-- Provided data follows --

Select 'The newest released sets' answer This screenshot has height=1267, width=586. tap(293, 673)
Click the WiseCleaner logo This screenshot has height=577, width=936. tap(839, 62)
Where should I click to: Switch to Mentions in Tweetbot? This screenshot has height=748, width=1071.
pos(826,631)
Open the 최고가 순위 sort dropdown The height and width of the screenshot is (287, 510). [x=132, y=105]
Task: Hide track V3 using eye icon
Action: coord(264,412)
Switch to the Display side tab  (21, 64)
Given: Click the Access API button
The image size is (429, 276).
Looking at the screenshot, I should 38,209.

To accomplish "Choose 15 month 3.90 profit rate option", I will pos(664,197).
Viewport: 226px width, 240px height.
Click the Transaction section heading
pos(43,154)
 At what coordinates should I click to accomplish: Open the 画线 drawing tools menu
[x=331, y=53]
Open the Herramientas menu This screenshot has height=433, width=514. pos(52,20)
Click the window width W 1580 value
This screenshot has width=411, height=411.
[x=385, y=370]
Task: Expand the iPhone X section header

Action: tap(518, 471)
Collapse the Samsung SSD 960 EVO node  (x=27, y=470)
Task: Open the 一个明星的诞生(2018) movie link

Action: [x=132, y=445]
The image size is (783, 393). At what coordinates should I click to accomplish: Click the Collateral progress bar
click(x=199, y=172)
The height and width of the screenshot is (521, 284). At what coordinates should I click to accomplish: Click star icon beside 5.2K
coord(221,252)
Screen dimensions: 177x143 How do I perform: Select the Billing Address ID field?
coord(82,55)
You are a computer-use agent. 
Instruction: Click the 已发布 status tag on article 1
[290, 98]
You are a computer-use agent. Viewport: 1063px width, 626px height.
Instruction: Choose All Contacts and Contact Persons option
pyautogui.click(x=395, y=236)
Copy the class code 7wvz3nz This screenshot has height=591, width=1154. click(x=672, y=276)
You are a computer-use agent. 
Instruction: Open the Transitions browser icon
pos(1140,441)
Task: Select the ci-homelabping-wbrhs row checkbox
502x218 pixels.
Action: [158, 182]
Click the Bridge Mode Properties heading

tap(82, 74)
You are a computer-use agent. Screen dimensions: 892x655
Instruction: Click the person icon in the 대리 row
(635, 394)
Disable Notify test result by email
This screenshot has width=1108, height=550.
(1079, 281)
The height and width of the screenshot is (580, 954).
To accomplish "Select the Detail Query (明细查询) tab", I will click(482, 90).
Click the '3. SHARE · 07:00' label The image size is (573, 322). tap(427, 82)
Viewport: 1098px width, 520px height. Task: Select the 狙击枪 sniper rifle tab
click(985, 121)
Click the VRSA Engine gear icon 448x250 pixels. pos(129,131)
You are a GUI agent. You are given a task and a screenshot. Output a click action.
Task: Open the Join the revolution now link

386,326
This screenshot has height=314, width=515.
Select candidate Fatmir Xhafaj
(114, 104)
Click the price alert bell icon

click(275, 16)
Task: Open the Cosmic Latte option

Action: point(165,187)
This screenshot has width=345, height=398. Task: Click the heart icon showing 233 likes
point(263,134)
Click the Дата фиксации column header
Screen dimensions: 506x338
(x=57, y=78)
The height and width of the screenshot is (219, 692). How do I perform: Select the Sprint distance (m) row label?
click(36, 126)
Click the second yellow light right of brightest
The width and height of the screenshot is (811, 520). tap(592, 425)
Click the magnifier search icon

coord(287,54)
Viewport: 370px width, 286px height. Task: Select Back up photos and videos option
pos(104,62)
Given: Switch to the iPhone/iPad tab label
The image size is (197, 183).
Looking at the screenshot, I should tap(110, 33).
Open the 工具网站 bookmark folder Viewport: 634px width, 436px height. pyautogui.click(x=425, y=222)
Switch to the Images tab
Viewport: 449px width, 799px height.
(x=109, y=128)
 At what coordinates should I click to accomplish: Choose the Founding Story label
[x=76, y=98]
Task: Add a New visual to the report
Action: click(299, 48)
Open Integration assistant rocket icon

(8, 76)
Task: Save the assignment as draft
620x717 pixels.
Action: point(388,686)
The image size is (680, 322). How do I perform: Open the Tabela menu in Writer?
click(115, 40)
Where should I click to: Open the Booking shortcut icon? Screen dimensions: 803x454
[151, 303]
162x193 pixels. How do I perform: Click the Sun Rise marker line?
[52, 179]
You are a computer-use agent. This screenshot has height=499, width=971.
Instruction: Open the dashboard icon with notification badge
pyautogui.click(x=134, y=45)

-- Provided data concluded --

→ What needs to be done:
Exact duplication is required for the lines above, from the line that contains "Viewport: 226px width, 240px height." to the line that contains "Disable Notify test result by email", inclusive; omit all others.

→ Completed exercise:
Viewport: 226px width, 240px height.
Click the Transaction section heading
pos(43,154)
 At what coordinates should I click to accomplish: Open the 画线 drawing tools menu
[x=331, y=53]
Open the Herramientas menu This screenshot has height=433, width=514. pos(52,20)
Click the window width W 1580 value
This screenshot has width=411, height=411.
[x=385, y=370]
Task: Expand the iPhone X section header

Action: tap(518, 471)
Collapse the Samsung SSD 960 EVO node  (x=27, y=470)
Task: Open the 一个明星的诞生(2018) movie link

Action: [x=132, y=445]
The image size is (783, 393). At what coordinates should I click to accomplish: Click the Collateral progress bar
click(x=199, y=172)
The height and width of the screenshot is (521, 284). At what coordinates should I click to accomplish: Click star icon beside 5.2K
coord(221,252)
Screen dimensions: 177x143 How do I perform: Select the Billing Address ID field?
coord(82,55)
You are a computer-use agent. 
Instruction: Click the 已发布 status tag on article 1
[290, 98]
You are a computer-use agent. Viewport: 1063px width, 626px height.
Instruction: Choose All Contacts and Contact Persons option
pyautogui.click(x=395, y=236)
Copy the class code 7wvz3nz This screenshot has height=591, width=1154. click(x=672, y=276)
You are a computer-use agent. 
Instruction: Open the Transitions browser icon
pos(1140,441)
Task: Select the ci-homelabping-wbrhs row checkbox
502x218 pixels.
Action: [158, 182]
Click the Bridge Mode Properties heading

tap(82, 74)
You are a computer-use agent. Screen dimensions: 892x655
Instruction: Click the person icon in the 대리 row
(635, 394)
Disable Notify test result by email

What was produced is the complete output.